The default_operator setting is one of the only ones from the query string query settings that can be set as an additional parameter in the URL with the "q" parameter. All the other settings we'll cover below can only be used within the query string query construction, which is formatted as JSON. So, here's what our query would look like using that format:

{
  "query_string" : {
    "query" : "godfather part",
    "default_operator" : "AND"
  }
}

Now that you can see how the query string query construction is formatted, we won't go through all the settings here, but we'll look at a couple more of them below so you can get an idea of some different uses.

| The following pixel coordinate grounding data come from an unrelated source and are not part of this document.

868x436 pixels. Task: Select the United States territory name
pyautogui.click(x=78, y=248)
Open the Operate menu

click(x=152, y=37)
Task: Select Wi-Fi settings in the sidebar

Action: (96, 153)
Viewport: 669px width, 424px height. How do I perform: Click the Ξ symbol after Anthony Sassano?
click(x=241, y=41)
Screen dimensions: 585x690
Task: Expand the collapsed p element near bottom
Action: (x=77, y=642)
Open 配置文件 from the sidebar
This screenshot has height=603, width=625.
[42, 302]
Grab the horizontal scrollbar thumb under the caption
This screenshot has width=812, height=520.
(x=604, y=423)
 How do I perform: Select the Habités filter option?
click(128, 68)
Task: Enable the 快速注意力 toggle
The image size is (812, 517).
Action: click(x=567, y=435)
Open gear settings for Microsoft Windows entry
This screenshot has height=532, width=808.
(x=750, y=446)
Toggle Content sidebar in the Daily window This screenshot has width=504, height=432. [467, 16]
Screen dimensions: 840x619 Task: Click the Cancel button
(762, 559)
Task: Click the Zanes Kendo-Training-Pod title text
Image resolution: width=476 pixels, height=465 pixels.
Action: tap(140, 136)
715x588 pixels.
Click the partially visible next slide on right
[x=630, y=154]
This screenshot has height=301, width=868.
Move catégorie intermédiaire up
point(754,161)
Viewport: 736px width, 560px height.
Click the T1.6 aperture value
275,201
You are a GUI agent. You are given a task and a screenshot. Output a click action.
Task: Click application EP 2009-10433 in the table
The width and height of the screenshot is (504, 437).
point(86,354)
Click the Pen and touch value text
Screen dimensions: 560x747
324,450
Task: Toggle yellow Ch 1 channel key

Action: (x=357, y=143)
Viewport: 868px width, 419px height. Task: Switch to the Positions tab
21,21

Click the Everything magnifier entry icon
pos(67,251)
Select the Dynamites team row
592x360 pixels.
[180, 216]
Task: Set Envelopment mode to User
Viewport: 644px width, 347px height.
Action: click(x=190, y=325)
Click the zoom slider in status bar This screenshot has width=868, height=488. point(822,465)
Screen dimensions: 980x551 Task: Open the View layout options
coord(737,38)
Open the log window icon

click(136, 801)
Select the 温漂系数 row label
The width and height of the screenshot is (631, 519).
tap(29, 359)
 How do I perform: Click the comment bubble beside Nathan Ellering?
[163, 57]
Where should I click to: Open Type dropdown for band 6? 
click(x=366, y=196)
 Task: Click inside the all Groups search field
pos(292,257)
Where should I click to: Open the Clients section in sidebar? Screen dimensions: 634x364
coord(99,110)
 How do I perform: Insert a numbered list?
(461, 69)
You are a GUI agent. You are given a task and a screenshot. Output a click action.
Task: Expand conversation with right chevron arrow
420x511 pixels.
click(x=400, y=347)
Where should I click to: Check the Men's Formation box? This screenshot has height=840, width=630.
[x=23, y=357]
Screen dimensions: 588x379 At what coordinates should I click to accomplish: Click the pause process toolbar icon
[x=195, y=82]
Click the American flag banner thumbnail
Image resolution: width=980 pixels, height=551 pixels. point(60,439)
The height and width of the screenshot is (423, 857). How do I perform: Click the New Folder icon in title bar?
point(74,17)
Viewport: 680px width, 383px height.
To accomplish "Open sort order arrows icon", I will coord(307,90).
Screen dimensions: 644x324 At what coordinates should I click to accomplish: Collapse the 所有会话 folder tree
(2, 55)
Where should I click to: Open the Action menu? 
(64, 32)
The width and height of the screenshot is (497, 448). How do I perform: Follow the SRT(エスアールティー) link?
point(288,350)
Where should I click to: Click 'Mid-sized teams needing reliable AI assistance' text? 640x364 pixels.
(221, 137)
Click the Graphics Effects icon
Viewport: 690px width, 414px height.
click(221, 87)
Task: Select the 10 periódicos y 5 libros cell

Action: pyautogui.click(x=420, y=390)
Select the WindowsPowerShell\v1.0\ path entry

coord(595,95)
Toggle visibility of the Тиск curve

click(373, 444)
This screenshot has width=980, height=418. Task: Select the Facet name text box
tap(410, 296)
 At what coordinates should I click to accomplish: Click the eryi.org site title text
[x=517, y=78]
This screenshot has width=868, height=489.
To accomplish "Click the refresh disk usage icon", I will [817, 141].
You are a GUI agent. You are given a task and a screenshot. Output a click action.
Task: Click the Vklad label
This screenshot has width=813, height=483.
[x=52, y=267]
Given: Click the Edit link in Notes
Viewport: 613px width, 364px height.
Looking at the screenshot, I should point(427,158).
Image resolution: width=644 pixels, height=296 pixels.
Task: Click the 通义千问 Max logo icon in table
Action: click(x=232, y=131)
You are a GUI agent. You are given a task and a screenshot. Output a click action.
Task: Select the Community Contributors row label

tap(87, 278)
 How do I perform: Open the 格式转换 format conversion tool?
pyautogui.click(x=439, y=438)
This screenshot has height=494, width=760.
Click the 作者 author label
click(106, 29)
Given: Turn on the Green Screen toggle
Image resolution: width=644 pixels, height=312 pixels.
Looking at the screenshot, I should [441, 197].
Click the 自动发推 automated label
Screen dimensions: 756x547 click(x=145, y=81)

First, as we mentioned above, when multiple fields are specified in the query, then bool is used by default. We can instead set multiple field queries to use the disjunction maximum function. To do this, set use_dis_max to "true" as follows:

{
  "query_string" : {
    "query" : "godfather mafia",
    "fields" : ["title", "description"],
    "use_dis_max" : "true"
  }
}

In this case, we're looking for "godfather" or "mafia" in either the title or the description field and we've indicated that we want to use disjunction maximum. For a discussion on using boolean versus dismax, have a look at our article on querytime strategies and techniques

Another one we'll have a quick look at here is fuzziness. Fuzziness has a few different settings that you can alter. These include the fuzziness setting itself where you can change the default from "AUTO" to a specified character count you'd prefer to use, the fuzzy_max_expansions setting which you can alter from the default of 50 expansions to another number that better suits your queries and document set, and the fuzzy_prefix_length where you can set the number of characters at the beginning of terms which should not be changed for fuzzy matches. On that one, for example, you may want to set the prefix length as 1 character so that the first character of a term will not be changed for fuzzy matching. The default for prefix length is 0 so all characters in a term are candidates for changing unless you set this option. Here's an example containing these settings:

{
  "query_string" : {
    "query" : "man~",
    "fuzziness" : 2,
    "fuzzy_max_expansions" : 10,
    "fuzzy_prefix_length" : 1
  }
}

In the above example, we're doing a fuzzy match on the term "man", indicated by the ~ special character at the end of the term. We've changed the default fuzziness setting from "AUTO" to 2 specifying that we want to allow up to 2 characters to change. We've also lowered the default expansions from 50 to 10 and we've specified that the first character of the term cannot change.

There are many other settings that are available, which you can read about in the official Elasticsearch documentation for query string queries. It's probably pretty clear now how powerful this query type is.

The primary drawback of query string queries, and why they're recommended only for development, QA testing, and knowledgeable power users, is that they can break easily with a simple typo... One slip of the syntax can yield zero results or send your Elasticsearch instance crunching on some heavy query that consumes all the memory. Because mistakes are easily made, Lucene (which runs under the hood of Elasticsearch) developed the SimpleQueryParser, whose purpose is to parse a string of human-readable text, no matter how poorly formatted, to produce a result. The simple query string query uses this special parser so that it ignores parts of the query that aren't formatted correctly. It's got much of the same functionality of the query string query type, but it's more like a laid-back cousin.

We've already covered a lot in this article so we'll have to save simple query string queries for another day.

Wrapping up

In this article we got deep into the syntax for using the "q" parameter in search, which is a shortcut for performing query string queries in Elasticsearch. We also looked at how to construct full-blown query string queries in JSON format and why and how you might want to change some of the default settings or use other setting options available to you. Query string queries can help you quickly test your Elasticsearch index and can be a boon for power users who want to have maximum functionality directly in the query syntax. Query well.